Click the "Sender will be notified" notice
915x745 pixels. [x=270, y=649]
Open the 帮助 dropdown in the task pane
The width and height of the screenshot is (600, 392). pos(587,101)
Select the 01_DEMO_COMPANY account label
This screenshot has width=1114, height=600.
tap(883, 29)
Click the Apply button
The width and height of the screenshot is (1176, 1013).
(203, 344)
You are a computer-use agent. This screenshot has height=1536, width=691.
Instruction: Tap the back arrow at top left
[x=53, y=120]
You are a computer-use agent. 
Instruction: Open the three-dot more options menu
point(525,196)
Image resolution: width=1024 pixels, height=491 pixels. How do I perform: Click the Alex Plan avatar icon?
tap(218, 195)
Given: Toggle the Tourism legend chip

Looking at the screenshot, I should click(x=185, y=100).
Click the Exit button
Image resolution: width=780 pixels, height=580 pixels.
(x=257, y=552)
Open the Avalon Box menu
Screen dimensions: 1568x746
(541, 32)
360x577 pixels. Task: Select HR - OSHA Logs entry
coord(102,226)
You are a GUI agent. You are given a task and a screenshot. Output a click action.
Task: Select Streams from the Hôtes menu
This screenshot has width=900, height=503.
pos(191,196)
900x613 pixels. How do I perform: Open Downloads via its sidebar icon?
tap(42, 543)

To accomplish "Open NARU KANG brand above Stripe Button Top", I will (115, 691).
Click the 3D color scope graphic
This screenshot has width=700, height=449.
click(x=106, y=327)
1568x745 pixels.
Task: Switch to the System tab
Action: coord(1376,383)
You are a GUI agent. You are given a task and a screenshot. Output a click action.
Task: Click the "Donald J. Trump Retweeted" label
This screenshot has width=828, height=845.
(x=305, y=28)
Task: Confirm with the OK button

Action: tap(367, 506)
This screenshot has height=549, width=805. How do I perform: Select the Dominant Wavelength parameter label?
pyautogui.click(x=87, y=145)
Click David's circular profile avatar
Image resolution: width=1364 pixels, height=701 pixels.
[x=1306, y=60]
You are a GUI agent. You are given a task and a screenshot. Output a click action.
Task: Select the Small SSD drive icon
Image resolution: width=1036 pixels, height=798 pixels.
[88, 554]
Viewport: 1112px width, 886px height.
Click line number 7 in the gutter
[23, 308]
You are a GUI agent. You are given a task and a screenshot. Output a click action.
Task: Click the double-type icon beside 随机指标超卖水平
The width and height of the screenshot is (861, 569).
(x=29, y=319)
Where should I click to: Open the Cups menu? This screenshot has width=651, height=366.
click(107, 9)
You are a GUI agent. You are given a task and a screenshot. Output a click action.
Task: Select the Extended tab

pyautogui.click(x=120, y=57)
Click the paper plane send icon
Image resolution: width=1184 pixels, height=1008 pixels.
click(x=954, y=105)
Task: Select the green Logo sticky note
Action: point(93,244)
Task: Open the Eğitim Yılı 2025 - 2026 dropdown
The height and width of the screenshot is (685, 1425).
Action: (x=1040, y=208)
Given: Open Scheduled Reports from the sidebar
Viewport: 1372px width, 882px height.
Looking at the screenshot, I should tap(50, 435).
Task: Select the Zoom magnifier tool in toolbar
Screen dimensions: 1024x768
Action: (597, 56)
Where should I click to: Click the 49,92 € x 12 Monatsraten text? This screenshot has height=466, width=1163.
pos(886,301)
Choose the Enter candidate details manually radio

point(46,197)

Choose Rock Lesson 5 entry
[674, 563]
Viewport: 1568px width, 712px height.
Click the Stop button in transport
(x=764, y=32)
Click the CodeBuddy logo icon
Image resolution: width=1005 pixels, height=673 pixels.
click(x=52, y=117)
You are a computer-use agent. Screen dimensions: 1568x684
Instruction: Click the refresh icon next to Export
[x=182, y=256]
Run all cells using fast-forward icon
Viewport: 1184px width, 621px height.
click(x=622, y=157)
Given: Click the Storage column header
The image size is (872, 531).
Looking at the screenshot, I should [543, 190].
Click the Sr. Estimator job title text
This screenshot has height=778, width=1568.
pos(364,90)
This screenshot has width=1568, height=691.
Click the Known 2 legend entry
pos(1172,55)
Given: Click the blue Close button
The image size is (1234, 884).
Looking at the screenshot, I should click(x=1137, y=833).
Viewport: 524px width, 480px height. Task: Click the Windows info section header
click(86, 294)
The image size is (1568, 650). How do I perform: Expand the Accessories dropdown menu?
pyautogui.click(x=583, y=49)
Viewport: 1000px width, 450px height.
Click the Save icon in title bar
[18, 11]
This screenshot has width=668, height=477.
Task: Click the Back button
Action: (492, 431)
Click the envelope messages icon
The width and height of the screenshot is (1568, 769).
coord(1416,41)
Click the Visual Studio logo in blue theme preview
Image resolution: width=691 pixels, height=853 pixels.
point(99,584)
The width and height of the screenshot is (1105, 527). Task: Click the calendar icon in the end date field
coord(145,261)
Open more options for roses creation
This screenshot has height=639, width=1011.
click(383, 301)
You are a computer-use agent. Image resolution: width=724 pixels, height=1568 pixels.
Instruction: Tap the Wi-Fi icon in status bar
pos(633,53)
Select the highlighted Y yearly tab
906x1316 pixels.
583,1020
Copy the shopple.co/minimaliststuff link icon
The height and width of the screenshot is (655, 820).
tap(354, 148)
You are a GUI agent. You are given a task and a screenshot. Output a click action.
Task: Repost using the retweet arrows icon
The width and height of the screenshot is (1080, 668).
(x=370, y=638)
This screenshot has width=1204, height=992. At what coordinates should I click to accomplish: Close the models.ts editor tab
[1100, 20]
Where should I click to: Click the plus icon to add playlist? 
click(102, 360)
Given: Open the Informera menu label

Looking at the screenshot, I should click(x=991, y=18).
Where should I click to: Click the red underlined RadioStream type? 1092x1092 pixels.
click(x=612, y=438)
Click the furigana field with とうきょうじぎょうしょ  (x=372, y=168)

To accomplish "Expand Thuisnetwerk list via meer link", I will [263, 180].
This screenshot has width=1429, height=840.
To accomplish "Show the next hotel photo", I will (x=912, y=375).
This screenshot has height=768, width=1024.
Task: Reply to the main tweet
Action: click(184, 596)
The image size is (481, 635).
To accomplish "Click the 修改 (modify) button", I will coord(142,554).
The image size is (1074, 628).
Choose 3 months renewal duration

- - - - -

Your task:
Where does "blue" appear in the listing? Show every line that has it.

Completed exercise:
Given: Click the blue Close button
Click the Visual Studio logo in blue theme preview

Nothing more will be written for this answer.